# cincy area stripers?



## longhaulpointer (Mar 12, 2009)

was wondering if anyone knew anything bout stripers in the cincy area? I've heard that they move into the little and great miami when it starts to get cold and bust the shad pretty good. Would like to try and get into some. Have been to busy workin 60 hrs a week and workin on the nursery and everything else the wife wants with the baby coming in the next 2 weeks. This is the 1st year i've had a boat so still pretty new to all this, but this site has been tremoundsly helpful so far. nehow thanks for any advice.


----------



## LimitOut (Sep 28, 2009)

WHO-DEY!
(sorry, im from around youngstown so i cant answer your question)


----------



## hoosiertransplant (Apr 20, 2009)

I've never been on them consistently but then again I am mostly a shore fisherman and can't chase them around. 

I did catch an 8-9lb hybrid last year just up the Great Miami in November. It was really cold and windy and I was throwing a small rapala x rap into a current seam near a deep hole. 
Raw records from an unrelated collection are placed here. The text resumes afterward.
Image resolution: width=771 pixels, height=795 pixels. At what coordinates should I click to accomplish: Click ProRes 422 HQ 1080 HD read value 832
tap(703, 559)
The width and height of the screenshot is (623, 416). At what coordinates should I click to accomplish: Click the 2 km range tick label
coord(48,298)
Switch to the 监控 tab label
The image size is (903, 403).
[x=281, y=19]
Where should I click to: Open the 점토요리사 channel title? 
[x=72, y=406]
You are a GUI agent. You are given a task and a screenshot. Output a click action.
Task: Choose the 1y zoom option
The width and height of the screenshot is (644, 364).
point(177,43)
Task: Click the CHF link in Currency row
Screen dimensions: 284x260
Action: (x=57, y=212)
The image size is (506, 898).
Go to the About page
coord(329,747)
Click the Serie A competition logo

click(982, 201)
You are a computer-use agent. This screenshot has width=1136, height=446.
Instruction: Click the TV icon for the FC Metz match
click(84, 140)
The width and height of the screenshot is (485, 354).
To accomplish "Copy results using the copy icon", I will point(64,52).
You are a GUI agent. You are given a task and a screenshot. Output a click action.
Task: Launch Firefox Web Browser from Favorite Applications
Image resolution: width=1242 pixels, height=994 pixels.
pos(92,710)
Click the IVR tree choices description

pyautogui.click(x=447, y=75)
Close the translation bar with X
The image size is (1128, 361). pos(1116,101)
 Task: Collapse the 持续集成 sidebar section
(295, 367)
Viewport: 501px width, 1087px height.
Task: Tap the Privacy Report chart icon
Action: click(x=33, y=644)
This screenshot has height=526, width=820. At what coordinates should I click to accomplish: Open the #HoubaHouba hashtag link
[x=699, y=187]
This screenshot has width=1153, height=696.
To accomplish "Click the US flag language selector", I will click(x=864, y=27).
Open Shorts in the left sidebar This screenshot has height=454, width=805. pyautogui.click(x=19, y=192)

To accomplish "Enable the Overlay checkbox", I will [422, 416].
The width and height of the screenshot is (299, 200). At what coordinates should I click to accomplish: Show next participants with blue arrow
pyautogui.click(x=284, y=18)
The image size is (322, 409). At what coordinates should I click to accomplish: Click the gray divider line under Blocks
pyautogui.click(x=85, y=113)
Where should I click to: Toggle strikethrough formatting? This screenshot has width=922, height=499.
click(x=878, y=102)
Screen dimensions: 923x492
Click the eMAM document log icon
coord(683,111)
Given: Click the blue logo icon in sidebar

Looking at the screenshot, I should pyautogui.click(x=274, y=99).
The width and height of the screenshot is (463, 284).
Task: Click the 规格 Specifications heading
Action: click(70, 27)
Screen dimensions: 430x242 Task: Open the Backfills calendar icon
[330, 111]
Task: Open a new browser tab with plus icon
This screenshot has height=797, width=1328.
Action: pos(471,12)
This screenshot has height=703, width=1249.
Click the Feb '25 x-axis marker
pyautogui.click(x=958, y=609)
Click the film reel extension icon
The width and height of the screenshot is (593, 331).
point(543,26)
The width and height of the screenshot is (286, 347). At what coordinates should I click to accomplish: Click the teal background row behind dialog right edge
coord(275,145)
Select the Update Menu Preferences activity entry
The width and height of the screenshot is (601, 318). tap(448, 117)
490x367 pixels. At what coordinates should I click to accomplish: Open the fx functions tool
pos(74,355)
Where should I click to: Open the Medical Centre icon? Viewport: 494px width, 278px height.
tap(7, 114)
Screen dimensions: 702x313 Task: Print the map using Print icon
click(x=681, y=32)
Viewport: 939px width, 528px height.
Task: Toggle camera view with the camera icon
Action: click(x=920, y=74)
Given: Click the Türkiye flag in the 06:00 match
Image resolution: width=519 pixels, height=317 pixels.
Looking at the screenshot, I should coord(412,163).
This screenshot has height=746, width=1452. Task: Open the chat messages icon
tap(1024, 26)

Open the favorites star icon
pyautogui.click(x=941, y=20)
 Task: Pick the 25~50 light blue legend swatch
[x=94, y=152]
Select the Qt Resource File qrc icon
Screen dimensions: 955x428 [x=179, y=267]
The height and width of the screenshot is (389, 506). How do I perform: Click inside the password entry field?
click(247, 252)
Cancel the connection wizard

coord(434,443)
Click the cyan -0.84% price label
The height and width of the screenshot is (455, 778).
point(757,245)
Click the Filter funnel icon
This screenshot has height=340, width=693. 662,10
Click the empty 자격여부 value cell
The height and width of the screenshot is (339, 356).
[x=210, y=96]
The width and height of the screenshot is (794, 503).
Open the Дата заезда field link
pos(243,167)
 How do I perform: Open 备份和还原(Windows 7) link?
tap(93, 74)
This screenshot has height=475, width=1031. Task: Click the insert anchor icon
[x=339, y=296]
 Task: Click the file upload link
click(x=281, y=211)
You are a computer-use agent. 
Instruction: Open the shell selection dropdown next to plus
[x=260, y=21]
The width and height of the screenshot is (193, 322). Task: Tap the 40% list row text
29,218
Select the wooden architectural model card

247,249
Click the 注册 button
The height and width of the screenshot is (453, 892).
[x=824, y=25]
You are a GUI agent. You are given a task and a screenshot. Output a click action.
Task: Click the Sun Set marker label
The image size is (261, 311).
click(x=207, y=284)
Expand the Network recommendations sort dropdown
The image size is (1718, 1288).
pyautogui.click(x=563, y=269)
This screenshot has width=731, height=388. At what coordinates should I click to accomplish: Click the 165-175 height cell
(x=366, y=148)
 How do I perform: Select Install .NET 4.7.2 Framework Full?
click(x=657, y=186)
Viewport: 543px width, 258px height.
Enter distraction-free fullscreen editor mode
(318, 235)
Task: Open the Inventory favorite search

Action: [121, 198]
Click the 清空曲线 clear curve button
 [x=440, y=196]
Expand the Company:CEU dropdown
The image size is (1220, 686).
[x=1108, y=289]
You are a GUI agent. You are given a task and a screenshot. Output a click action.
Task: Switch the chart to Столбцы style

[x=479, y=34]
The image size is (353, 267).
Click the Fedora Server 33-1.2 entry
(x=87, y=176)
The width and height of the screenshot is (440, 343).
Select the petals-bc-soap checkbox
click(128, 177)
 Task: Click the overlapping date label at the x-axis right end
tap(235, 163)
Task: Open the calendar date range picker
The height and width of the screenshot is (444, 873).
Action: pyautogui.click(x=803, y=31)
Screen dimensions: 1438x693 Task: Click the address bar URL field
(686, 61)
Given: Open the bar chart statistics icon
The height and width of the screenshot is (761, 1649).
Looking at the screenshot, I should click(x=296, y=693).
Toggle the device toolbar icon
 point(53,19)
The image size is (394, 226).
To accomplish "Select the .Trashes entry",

I'd like to know if they school up this time of year?


----------



## NLC25 (Jan 21, 2008)

I'd definitely be interested in hearing about this as well!


----------



## BMagill (May 5, 2004)

My historically peak day for members of the Morone family in Cincinnati is October 15, going on 6 years. For some reason, I always do well this time of year. Most I catch are white bass with occasional hybrid and rare true striper, but if you can find em the action can be non stop. 4 years ago had a 150+ fish day with the two boys, catching them on 3"-4" shad swimbaits, just cast and they would hit it on the fall.

Of course, this year it seems to be a lot cooler, but I'm giving it a shot Friday and Saturday anyways. If you happen to see a 17' Triumph center console "Kelly Rae", that will be me, stop and say hey.


----------



## NLC25 (Jan 21, 2008)

BMagill, 

What types of areas are you fishing?


----------



## BMagill (May 5, 2004)

Mostly creek and river mouths with good depth changes.


----------



## longhaulpointer (Mar 12, 2009)

sounds like the bengals will only be on the radio so i think i'm gonna try sunday. I'll be in a beat up 16 and a half lund


----------



## daddycraw (May 25, 2009)

put in at tanners creek thursday after work. got on the main river about 5:15. trolled downstream from the mouth of the gmr and picked up about 6 fish. 4 looked like hybrids(12- 16") but two were 4 lb'rs and looked liked stripers(22-24"). they haven't been there like the used to be but you will still get em


----------



## NLC25 (Jan 21, 2008)

Thanks for the report...do you like to troll particular types of banks or do you key in on a depth and make a long troll?


----------



## daddycraw (May 25, 2009)

thats not an easy question to answer. it mostly depends on if i'm catching fish on a certain type of bottom. sometimes i'll long troll, sometimes i'll beat one spot within an inch of it's death. however, unless the fish are suspended, i do always try to match the depth of my crankbait to the depth of the bottom. i like to find areas with quick little humps and drops. i like to see my rod tip move so i know that the lure is in the game and diggin up the bottom
p.s. loadin up the boat and hopin for some fast n furious!


----------